AVAILABLE DATA START

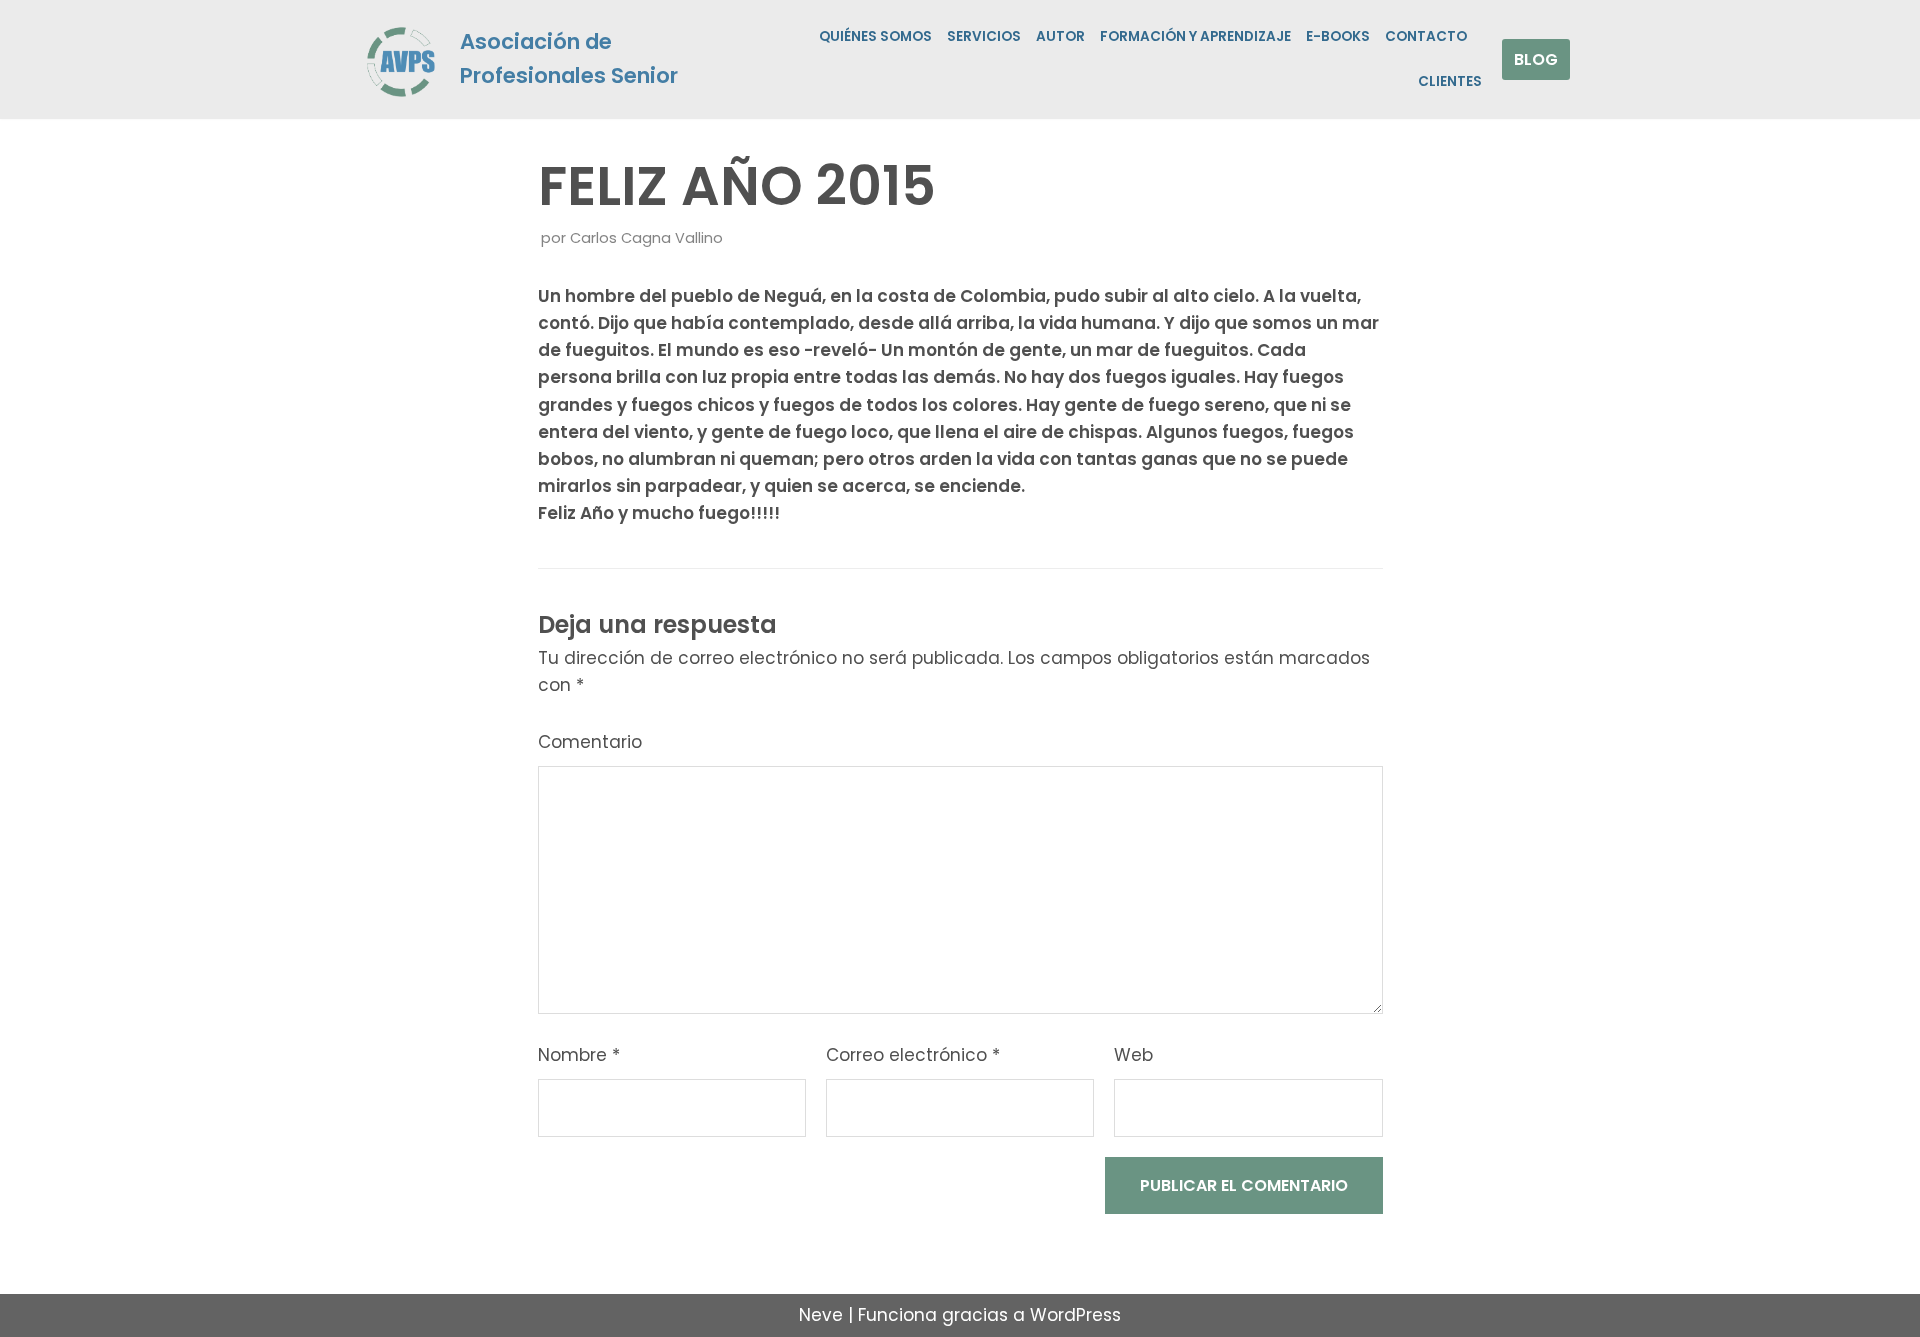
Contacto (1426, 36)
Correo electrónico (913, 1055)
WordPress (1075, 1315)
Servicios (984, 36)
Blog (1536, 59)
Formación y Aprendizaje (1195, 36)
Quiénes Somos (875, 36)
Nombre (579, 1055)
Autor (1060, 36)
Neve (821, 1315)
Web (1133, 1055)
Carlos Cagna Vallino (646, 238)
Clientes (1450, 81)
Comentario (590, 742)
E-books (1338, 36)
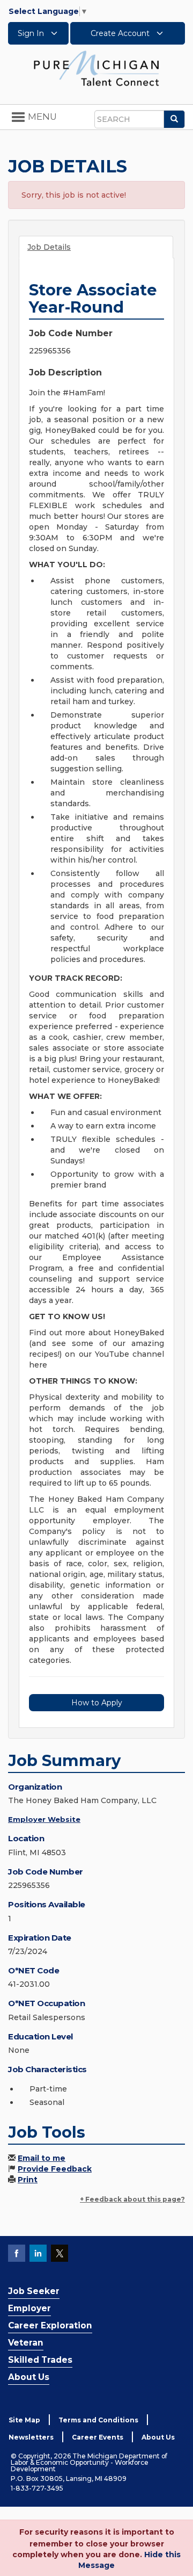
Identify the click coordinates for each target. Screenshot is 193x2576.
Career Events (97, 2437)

AVAILABLE DATA END

_WHAT IS REQUIRED:_
Return the data exactly. Do not carry over any images.

_ANSWER SECTION:_
Contacto (1426, 36)
Correo electrónico (913, 1055)
WordPress (1075, 1315)
Servicios (984, 36)
Blog (1536, 59)
Formación y Aprendizaje (1195, 36)
Quiénes Somos (875, 36)
Nombre (579, 1055)
Autor (1060, 36)
Neve (821, 1315)
Web (1133, 1055)
Carlos Cagna Vallino (646, 238)
Clientes (1450, 81)
Comentario (590, 742)
E-books (1338, 36)
Identify the click coordinates for each target. Screenshot is 193x2576.
Career Events (97, 2437)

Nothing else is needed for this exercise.